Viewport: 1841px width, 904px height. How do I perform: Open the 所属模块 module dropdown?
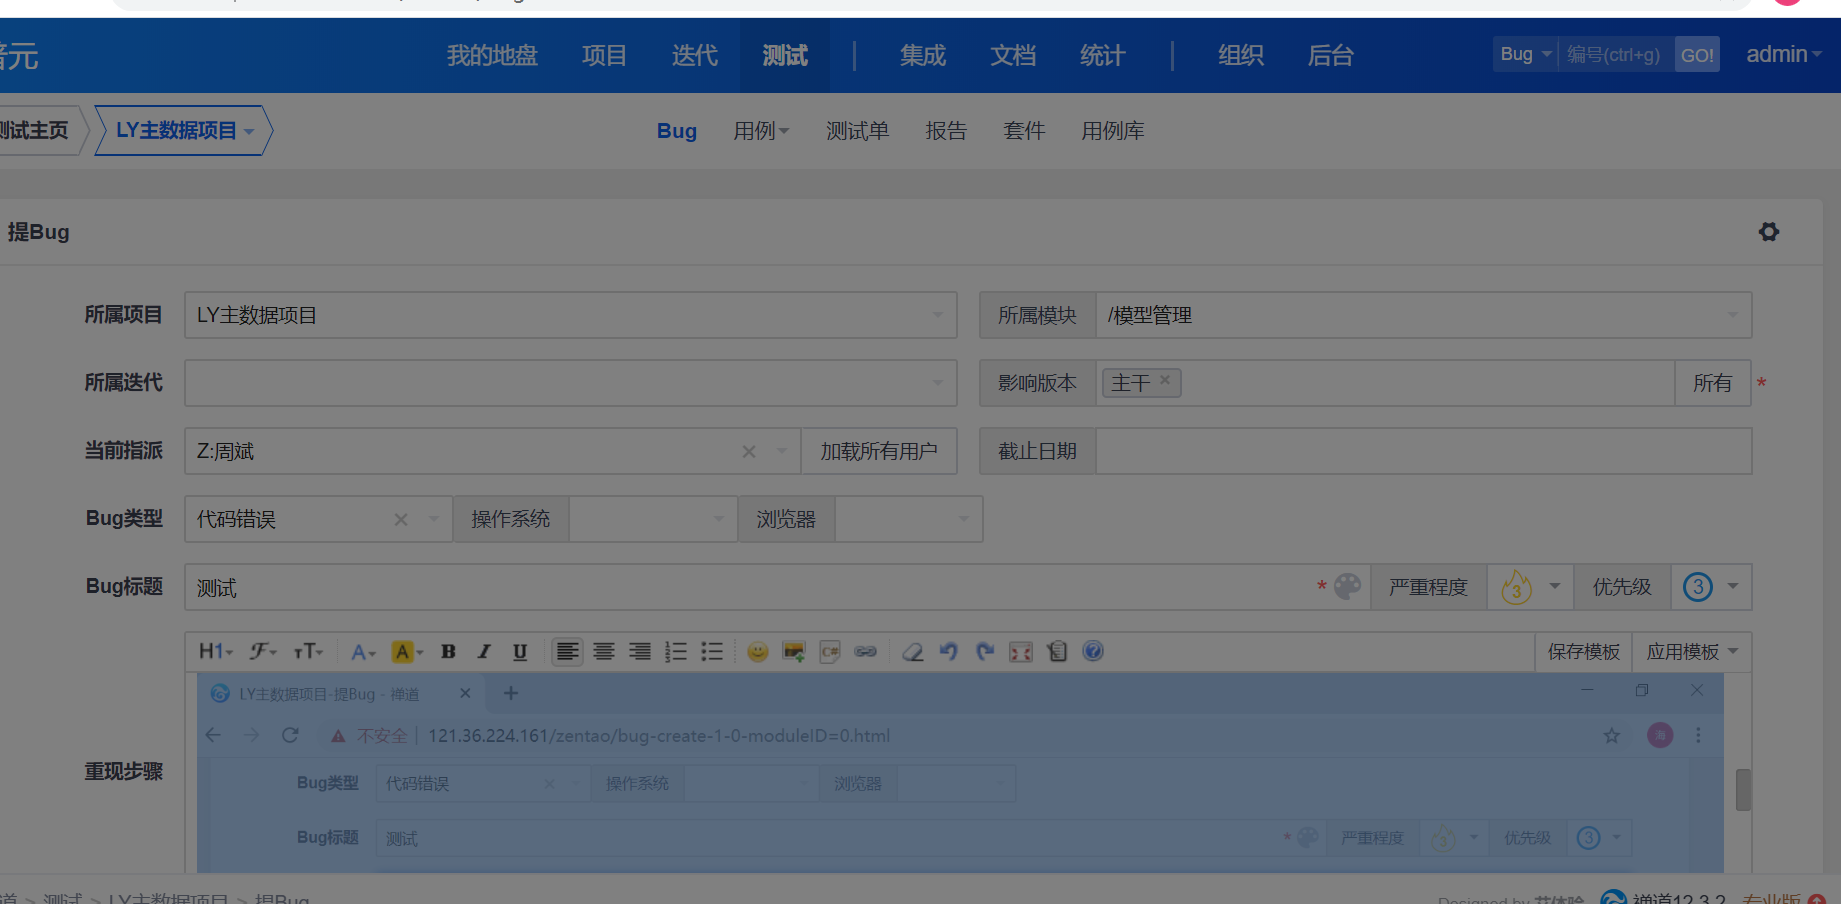pos(1422,316)
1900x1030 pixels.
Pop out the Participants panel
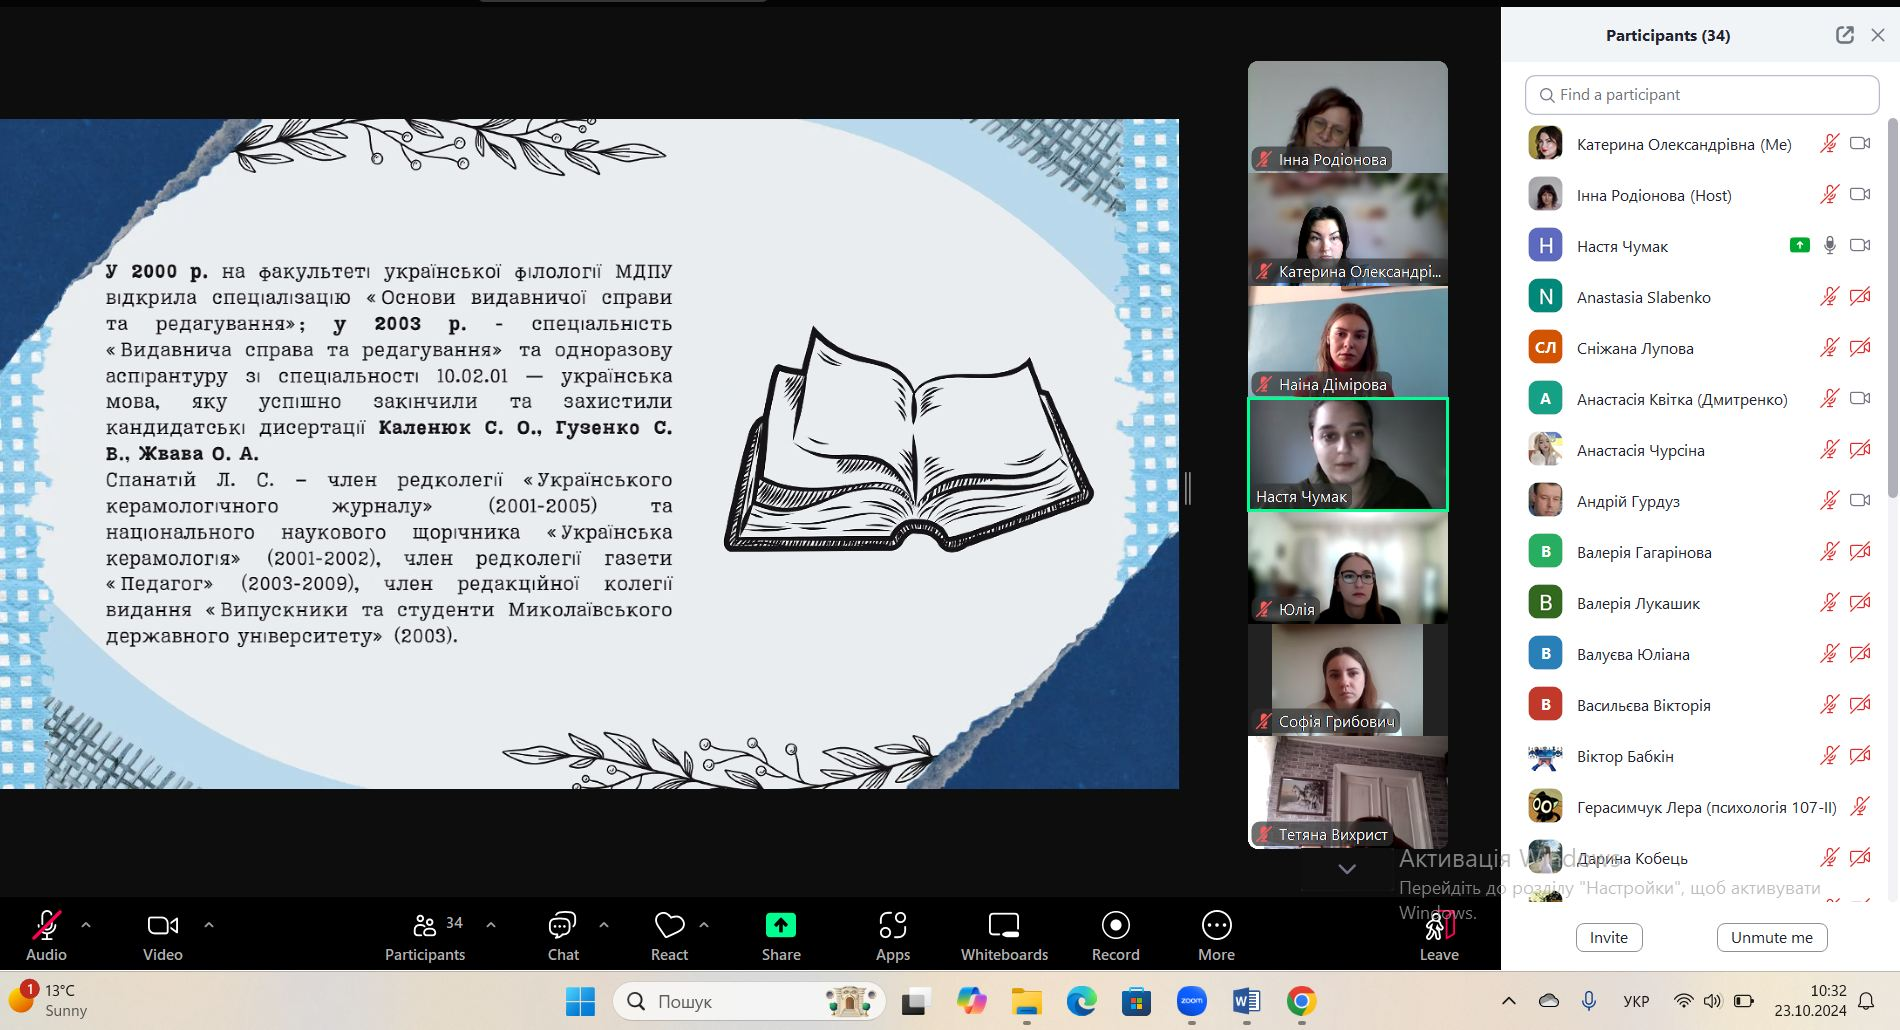pyautogui.click(x=1844, y=35)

==*==

**EXERCISE GOAL**. With the pictures omitted, print precisely the lines from the one with "1900x1030 pixels." to the final line of the records, both included.

**SOLVED PROBLEM**.
1900x1030 pixels.
Pop out the Participants panel
pyautogui.click(x=1844, y=35)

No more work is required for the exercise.